[Data for the task]:
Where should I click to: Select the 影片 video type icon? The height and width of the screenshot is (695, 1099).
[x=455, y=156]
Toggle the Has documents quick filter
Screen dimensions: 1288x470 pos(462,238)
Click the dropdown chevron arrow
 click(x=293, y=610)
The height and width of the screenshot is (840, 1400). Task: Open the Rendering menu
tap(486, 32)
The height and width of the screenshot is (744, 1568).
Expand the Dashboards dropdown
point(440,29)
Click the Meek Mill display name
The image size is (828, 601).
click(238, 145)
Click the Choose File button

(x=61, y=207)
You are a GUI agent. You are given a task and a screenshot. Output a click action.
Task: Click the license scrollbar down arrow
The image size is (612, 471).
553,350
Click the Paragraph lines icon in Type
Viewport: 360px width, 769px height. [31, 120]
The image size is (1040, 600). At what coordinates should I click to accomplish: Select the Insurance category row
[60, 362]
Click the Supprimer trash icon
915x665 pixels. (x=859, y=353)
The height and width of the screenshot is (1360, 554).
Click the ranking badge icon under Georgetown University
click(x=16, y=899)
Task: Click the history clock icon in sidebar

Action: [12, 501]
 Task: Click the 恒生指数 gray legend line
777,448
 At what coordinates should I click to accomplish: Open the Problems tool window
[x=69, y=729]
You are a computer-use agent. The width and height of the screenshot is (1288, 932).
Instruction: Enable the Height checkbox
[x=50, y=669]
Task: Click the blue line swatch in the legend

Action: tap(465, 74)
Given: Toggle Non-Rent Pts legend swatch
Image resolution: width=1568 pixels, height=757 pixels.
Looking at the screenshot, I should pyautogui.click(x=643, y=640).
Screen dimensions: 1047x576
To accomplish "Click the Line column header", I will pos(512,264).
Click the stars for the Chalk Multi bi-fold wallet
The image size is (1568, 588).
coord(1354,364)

[Task description]: Bring together all lines in the records where the word "agent" is found.

[Task output]:
You are a GUI agent. You are given a task and a screenshot. Output a click action.
You are a computer-use agent. The width and height of the screenshot is (1288, 932).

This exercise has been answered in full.